1819 — 1838 : Le Vieillard
Le coq cède la place à la tête de vieillard, parfois appelé poinçon Michel-Ange, comme poinçon de titre. Les deux titres de pureté (950 et 800 millièmes) sont maintenus. La forme du poinçon varie selon le titre et selon que la pièce est d’origine parisienne ou provinciale.
Les poinçons de garantie de cette période sont particulièrement variés : tête de Cérès, masque de tragédie grecque, tête de lièvre pour Paris ; tête d’Hercule encadrée des chiffres du département pour la Province.
1838 — 1973 : La Minerve
1838 marque une simplification majeure : le système se réduit à deux poinçons seulement. Le poinçon d’orfèvre en losange, toujours présent, est accompagné d’un unique poinçon de titre, la tête de Minerve pour les gros et moyens ouvrages, un sanglier pour les petits ouvrages (certains couvercles de boîtes en cristal, par exemple).
Les deux titres de pureté sont maintenus : Minerve 1 (950 millièmes, octogone, tête tournée à droite, chiffre 1 en haut à droite) et Minerve 2 (800 millièmes, contours latéraux arrondis, chiffre 2 en bas à droite).
1973 — aujourd’hui : La Minerve avec lettre-décennie
En 1973, le système se raffine : la Minerve 1ᵉʳ titre change légèrement d’aspect (le chiffre « 1 » passe en bas à gauche) et intègre une lettre en bas à droite qui s’incrémente par décennie, A de 1973 à 1982, B de 1983 à 1992, et ainsi de suite. Ce détail permet enfin de dater les pièces contemporaines avec précision.
Le titre de la Minerve 1ᵉʳ titre change également : il passe de 950 à 925 millièmes, s’alignant sur le standard international.

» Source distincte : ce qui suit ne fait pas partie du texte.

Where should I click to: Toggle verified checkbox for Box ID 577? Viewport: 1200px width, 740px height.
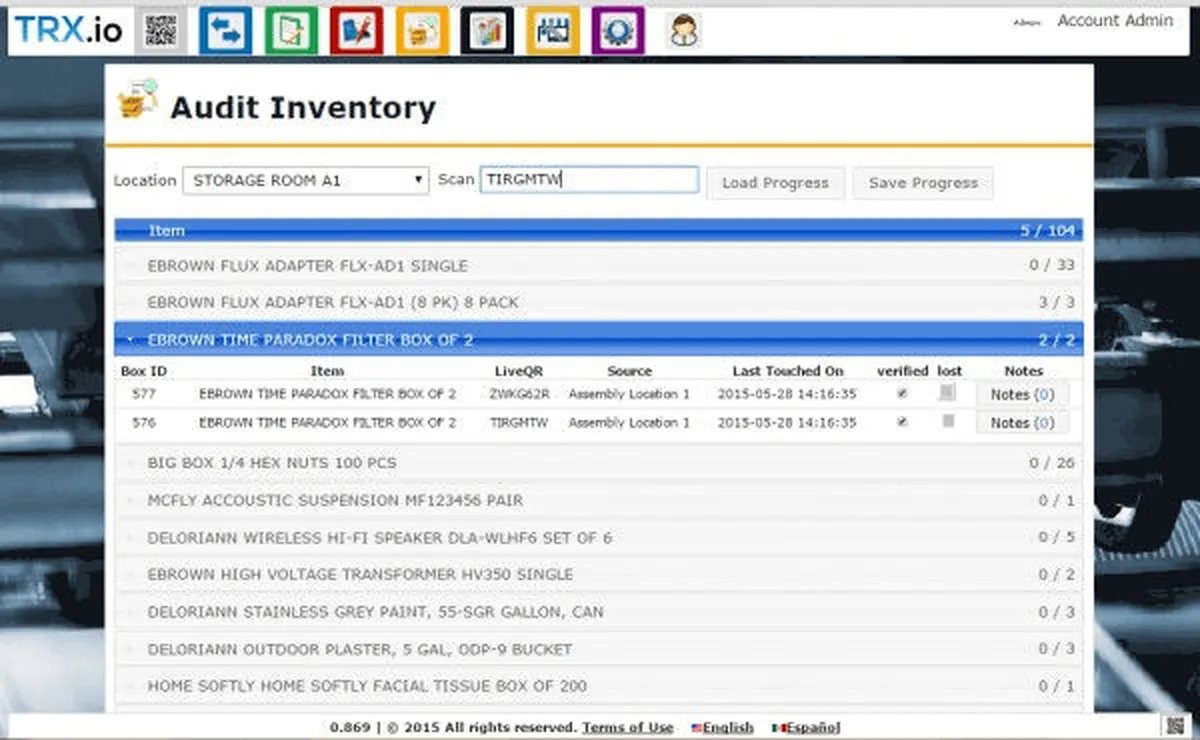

La Minerve 2ᵉ titre (800 millièmes) reste, elle, inchangée.
Pourquoi cela compte encore aujourd’hui
Pour l’amateur d’argenterie ancienne, le poinçon est un outil d’authentification irremplaçable. Il permet de dater une pièce avec une précision parfois redoutable, à quelques années près pour le XVIIIᵉ siècle grâce au poinçon de jurande annuel, à la décennie près depuis 1973 grâce à la lettre Minerve. Il identifie l’orfèvre, localise le bureau de garantie, révèle l’origine parisienne ou provinciale.